### Collected data
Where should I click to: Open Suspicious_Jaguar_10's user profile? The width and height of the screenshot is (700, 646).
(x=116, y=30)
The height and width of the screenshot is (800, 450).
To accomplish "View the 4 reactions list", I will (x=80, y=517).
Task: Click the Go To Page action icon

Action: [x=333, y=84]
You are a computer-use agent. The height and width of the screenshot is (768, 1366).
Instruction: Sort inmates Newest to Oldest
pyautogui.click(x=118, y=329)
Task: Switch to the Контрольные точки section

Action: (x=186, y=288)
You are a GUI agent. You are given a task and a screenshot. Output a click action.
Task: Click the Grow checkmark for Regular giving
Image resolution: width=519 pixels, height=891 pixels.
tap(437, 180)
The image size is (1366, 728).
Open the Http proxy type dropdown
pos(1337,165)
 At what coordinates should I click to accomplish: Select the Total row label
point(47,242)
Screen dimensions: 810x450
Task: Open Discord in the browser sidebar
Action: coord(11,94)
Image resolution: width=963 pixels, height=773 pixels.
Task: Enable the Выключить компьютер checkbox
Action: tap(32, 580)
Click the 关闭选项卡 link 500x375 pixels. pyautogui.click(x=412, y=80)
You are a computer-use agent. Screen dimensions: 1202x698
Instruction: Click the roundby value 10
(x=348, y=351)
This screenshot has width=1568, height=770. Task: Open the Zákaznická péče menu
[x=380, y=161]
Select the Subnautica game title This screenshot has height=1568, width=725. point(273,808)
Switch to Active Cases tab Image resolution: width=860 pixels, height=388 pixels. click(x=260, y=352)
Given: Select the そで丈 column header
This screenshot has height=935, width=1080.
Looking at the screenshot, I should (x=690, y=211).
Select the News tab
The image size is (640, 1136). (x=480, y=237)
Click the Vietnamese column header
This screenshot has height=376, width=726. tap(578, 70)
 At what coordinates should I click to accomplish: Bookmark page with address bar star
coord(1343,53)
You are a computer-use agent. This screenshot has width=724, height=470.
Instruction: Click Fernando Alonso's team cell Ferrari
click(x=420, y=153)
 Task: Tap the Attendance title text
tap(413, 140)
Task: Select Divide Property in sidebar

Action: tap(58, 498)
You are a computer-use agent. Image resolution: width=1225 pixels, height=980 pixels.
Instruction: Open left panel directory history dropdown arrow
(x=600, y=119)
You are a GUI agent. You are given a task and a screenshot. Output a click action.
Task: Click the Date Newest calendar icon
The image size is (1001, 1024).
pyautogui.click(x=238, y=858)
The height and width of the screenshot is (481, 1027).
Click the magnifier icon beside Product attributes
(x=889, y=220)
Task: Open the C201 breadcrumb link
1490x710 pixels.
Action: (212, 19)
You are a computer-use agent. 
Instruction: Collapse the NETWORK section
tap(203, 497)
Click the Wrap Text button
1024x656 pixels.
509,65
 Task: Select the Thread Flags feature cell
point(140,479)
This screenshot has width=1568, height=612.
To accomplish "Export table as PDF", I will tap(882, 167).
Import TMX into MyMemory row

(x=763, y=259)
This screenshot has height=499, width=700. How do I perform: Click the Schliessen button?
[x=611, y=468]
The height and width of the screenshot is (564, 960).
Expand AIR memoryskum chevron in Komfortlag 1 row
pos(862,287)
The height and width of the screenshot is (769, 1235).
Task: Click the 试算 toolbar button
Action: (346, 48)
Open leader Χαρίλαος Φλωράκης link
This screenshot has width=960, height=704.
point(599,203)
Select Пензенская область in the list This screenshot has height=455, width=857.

### About this task
Wherever a line above includes the string "list", count it; give only the final tally.

### Answer area
2